The study South Asian Women and Employment in Britain: The Interaction of Gender and Ethnicity by Fauzia Ahmad and Tariq Modood of Bristol University and Stephen Lissenburgh of the Policy Studies Institute, challenges the simplified contrast often drawn between 'educated' and 'uneducated' South Asian women in Britain.
The study finds that cultures which until recently might have been portrayed as opposed to the education and employment of women seem to be producing growing numbers of highly motivated young women, more confident in expressing their identities through gender, ethnicity and religion.
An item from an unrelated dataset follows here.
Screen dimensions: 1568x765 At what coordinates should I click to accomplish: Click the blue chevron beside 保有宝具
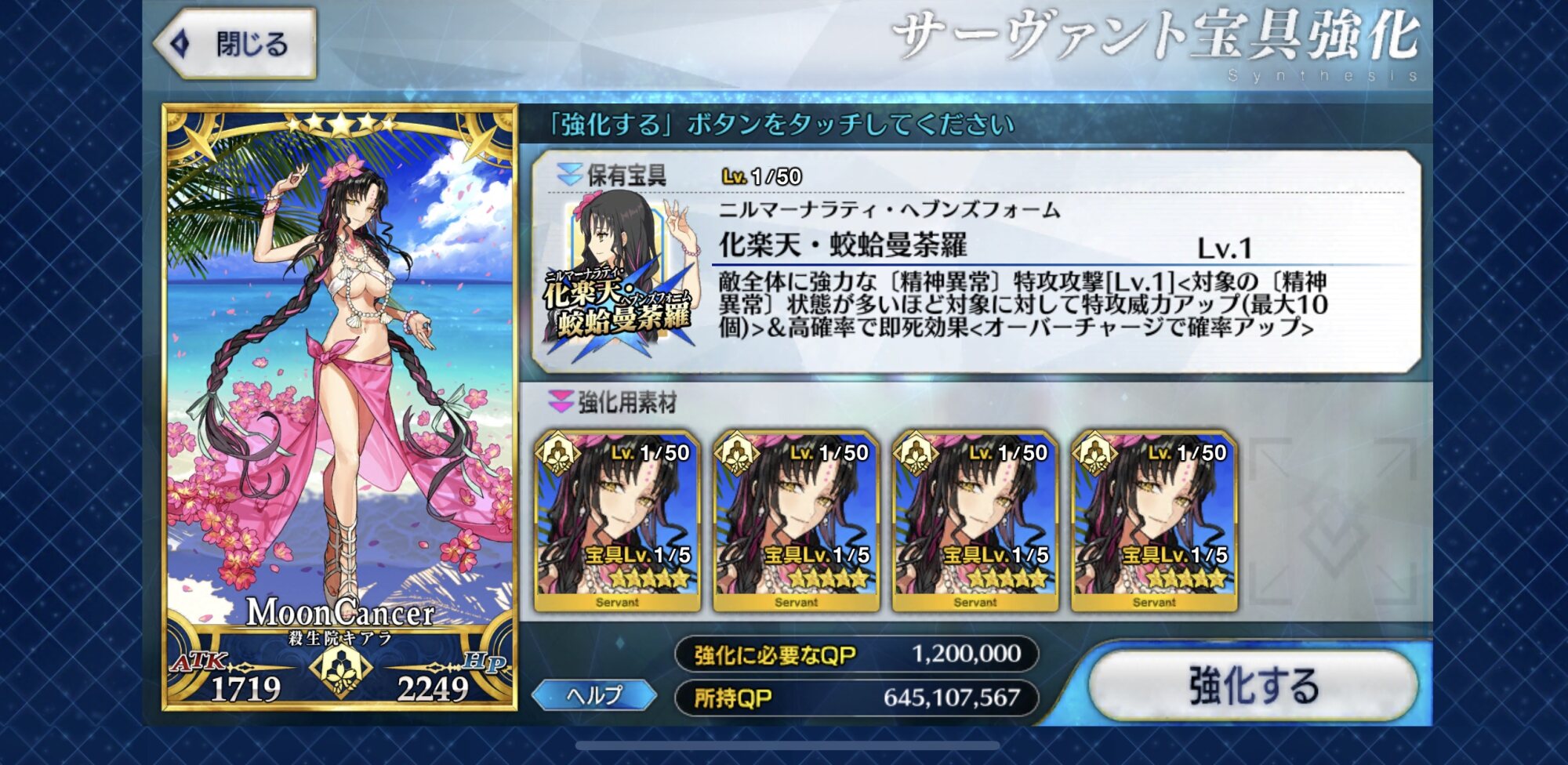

Earlier research has shown that religion plays the most significant role in determining a woman's employment profile. Pakistani and Bangladeshi women (who are predominantly Muslim) were found to have lower rates of participation in employment and higher education than women from India and East Africa.
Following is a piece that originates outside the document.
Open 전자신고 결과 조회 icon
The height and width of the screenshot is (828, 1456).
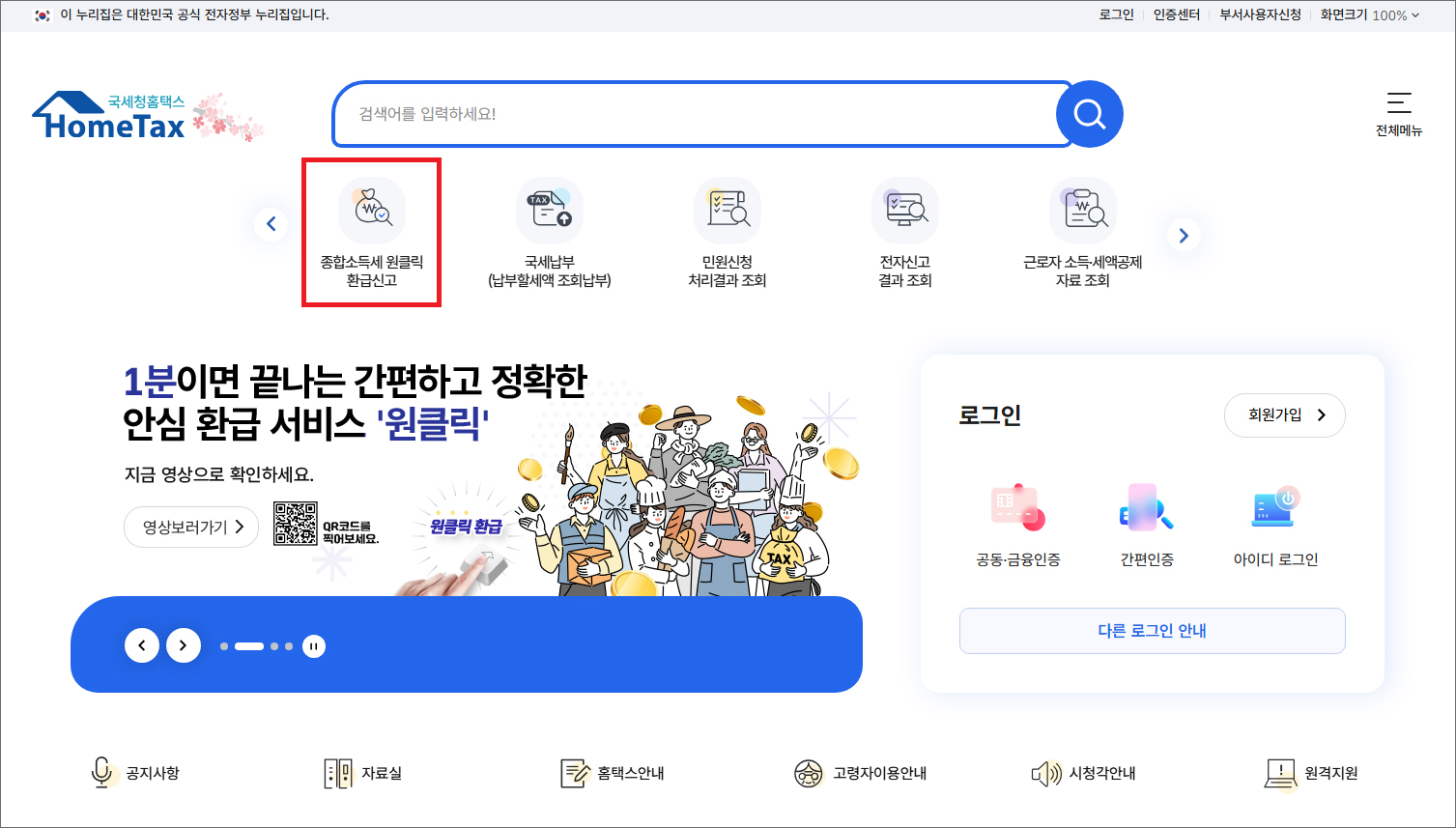[x=905, y=211]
However, this study highlights the increasing numbers of younger Muslim women with relatively high levels of education who are finding new ways of engaging with the labour market. As a result, religious differences between South Asian women in terms of employment participation and career advancement are gradually being reduced.
The study interviewed seventy London Asian women from a variety of age groups, employment profiles, educational, cultural and religious backgrounds about their attitudes towards education and employment. The interviews concentrated on a range of issues including family and educational histories, attitudes towards work and study, and views on domestic roles, marriage and identity.
Fauzia Ahmad, co-author of the study, said: "The vast majority of women identified the prospect of financial and personal independence and increased social status as significant incentives to continue studying beyond school. Improved marriage prospects, encouragement and support from the family, and positive role models were also considered important.
"Parental support was particularly significant in encouraging young women to pursue higher education and/or a career. Many older women without formal qualifications themselves were keen for their daughters to succeed academically and professionally. The positive role played by fathers was also stressed - a finding which challenges stereotypes of 'restrictive' Asian fathers.
"For some women and their families, a positive consequence of higher education and economic activity was improved marriage prospects and greater choices in issues of marriage. We found that younger women in professional employment are taking alternative approaches to marriage which result in a re-negotiation rather that a rejection of 'traditional' values."
The study also looks at the types of discrimination experienced by many South Asian women in the job market and suggests ways in which policy makers and employers could develop more culturally sensitive equality policies.
South Asian Women and Employment in Britain: The Interaction of Gender and Ethnicity was funded by the Nuffield Foundation.
The report will be presented at a conference on South Asian Women in Britain on Monday 12 May at the Nuffield Foundation, London.